Toda una vida
El autobús llegó a la hora esperada, lleno de sueños y esperanzas. Vi a cada pasajero con su historia y junto a ella, un destino. Sobre el estruendo de una guerra silenciosa, oí una voz que apagó todo eco de egoísmo; un rostro que me ofreció su asiento.
Hasta hace tres años cogía todos los domingos este mismo autobús; el joven me dijo que de eso no hacía nada, pero ambos sabíamos que no era verdad. Le dije que los caminos junto a mi mujer se hacían más cortos. Entonces aún cedíamos el asiento a otros porque uno era la sujeción del otro. Pero ahora que ya no estaba me sentía cojo de corazón.
Le conté que aquel trayecto fue el primero que mi hija vivió. Le retraté con palabras su rostro asombrado, mirando más allá de la ventana. Pero por mucho que describiera, él jamás podrá vislumbrar unos fuegos artificiales tan bellos como los de su sonrisa, sus ojos teñidos por pigmentos de emoción.
Tampoco vería nunca a mi yo más joven. Aún podía sentir cómo mis padres me sujetaban con fuerza, evitando así que cayera. Aún se vislumbraba su frenético andar, el propio de las personas importantes, el andar propio de las personas a las que se ama. Reparé en que hacía toda una vida desde que sentí sus abrazos, quizá realmente se tratara de eso, otro tiempo.
Le expliqué que mis amigos desaparecieron tiempo atrás; me preguntó qué les sucedió; algunos se distanciaron, otros murieron. Lo que no le dije fue que algún día los suyos también partirían.

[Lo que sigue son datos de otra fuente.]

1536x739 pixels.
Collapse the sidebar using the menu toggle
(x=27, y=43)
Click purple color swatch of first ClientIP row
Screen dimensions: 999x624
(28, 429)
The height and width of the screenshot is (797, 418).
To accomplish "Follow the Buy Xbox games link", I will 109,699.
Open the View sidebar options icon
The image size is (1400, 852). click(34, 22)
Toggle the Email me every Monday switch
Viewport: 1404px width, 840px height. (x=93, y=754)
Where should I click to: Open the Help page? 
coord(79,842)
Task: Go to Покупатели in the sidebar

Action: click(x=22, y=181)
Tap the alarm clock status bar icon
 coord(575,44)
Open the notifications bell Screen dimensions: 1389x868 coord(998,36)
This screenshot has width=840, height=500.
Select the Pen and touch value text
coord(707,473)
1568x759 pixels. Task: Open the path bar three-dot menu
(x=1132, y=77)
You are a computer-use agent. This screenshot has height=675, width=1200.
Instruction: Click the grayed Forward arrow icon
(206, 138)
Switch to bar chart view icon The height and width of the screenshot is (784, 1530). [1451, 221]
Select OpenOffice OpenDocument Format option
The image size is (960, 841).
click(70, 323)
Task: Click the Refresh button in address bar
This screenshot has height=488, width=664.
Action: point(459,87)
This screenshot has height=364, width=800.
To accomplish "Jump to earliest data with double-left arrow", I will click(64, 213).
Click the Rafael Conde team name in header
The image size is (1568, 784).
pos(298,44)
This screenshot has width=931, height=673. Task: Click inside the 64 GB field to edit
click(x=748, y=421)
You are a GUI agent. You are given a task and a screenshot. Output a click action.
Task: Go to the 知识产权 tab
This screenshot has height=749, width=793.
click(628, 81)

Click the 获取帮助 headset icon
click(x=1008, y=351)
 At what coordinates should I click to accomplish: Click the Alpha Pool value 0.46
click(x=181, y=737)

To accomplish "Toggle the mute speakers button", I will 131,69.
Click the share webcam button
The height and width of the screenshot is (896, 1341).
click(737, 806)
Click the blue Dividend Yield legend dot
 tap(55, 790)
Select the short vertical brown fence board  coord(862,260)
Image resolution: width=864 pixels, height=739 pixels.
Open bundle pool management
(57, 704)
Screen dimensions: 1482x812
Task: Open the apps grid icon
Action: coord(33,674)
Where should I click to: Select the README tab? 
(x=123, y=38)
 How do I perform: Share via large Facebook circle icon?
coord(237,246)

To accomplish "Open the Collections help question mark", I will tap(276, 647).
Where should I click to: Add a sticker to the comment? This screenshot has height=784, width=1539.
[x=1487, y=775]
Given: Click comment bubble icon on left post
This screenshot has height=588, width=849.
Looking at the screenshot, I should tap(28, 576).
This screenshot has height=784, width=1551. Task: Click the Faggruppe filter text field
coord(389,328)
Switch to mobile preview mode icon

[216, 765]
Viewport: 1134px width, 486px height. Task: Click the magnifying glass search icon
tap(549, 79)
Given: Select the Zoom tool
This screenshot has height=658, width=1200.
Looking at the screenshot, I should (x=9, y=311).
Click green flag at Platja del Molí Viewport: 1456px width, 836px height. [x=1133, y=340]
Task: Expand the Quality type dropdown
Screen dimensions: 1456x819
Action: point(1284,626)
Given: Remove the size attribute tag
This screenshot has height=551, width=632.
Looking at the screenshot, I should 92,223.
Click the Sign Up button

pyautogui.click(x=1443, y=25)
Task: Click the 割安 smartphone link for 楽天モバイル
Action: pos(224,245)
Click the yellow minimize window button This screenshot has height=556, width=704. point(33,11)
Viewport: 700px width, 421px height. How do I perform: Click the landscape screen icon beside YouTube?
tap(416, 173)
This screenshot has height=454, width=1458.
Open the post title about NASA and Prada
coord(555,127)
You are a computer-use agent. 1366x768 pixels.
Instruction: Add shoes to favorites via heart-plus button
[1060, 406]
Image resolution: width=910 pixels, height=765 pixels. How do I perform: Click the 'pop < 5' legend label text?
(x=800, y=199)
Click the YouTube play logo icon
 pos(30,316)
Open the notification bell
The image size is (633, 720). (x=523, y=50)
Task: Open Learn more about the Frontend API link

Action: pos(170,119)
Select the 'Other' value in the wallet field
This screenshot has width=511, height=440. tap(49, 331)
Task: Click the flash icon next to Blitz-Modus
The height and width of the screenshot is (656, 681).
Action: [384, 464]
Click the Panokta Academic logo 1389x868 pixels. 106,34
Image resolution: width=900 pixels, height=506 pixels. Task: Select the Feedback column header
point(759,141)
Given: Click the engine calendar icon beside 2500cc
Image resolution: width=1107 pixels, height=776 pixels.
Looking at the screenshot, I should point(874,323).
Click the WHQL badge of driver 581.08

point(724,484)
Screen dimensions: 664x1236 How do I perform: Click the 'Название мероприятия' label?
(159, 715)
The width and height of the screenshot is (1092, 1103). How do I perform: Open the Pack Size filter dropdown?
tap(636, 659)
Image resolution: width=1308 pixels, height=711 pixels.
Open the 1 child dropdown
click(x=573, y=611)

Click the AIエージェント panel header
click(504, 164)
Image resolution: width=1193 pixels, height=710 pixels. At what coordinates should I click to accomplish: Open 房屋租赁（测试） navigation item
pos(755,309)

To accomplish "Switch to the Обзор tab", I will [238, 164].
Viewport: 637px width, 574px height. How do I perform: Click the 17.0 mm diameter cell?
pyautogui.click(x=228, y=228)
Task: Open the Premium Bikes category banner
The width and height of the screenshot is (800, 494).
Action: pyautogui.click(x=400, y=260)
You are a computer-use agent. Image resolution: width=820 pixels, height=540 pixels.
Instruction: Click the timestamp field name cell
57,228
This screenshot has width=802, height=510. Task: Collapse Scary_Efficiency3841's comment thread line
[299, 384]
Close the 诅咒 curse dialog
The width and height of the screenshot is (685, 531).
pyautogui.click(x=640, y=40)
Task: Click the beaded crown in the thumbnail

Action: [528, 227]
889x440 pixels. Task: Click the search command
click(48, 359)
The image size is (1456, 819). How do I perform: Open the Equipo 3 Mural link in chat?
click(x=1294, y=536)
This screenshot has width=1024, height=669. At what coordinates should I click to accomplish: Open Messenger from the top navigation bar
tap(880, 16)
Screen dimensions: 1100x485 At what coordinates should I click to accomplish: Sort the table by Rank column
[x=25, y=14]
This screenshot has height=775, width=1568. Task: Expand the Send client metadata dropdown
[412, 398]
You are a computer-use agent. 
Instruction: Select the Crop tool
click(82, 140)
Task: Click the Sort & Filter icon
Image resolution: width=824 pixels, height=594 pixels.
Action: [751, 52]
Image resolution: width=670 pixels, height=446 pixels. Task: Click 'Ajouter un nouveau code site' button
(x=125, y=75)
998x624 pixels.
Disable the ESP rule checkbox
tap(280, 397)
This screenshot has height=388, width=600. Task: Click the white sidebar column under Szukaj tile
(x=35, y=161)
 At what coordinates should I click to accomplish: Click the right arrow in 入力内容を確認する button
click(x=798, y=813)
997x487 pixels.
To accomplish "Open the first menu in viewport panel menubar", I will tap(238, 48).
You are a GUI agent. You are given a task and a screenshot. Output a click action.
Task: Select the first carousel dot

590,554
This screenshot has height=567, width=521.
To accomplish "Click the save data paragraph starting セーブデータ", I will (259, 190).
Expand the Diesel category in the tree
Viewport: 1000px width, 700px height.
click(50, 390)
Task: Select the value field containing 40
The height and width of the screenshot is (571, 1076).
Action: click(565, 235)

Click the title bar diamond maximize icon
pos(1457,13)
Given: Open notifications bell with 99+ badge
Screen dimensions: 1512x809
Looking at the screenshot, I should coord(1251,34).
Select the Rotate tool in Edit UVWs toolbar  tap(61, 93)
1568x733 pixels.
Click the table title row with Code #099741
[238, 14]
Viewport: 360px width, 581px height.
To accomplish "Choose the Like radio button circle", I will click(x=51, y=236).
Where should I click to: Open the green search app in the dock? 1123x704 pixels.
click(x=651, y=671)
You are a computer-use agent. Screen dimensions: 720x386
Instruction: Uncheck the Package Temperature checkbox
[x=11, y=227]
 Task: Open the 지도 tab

Le conté que en su día también cedí el asiento, me dijo que ahora le tocaba a él. Su parada llegó, desapareció tras la puerta y con él, su luz. Se fue, como todos hacían, pero un gesto tan sencillo como cederme el asiento hizo que por unos instantes nos reconociéramos como personas que quieren y pierden, que aman y temen. Nos conocimos, por un momento, por el simple hecho de compartir camino, aún sin ser común el destino; igual sucedió con mi mujer y con todos nuestros amigos. Lo conocí como a mis padres y junto a ellos, mi primer billete. Los conocí a todos, sí, y a su vez siento que no conocí realmente a nadie.
En el autobús, siempre en movimiento, permanecen estáticas memorias de un pasado que sigue muy presente. Imperecederos son los recuerdos que en él conserva, desplaza y con ellos crea de nuevos, haciendo de este lugar, una biblioteca viviente con toda la diversidad que hace a la vida, vida.
A quienes quise, a quienes me fueron indiferentes, junto a todos ellos compartí un trayecto, un fragmento del camino. Y cuando muera sé que este autobús seguirá sabiendo un poco a mí, porque aún lo siento muy tuyo, amor, y eso lo hace un poco nuestro.
Nadie pareció percatarse, pero mi parada llegó y me fui como muchos otros hacen, inidentificable entre tantos rostros desconocidos, uno más en la multitud. Vi la silueta de una mujer que me esperaba en el arcén, tras la mujer, la niña de cinco años que en su día fue mi hija. Se oían sus voces, un quédate sordo, roto por el tiempo.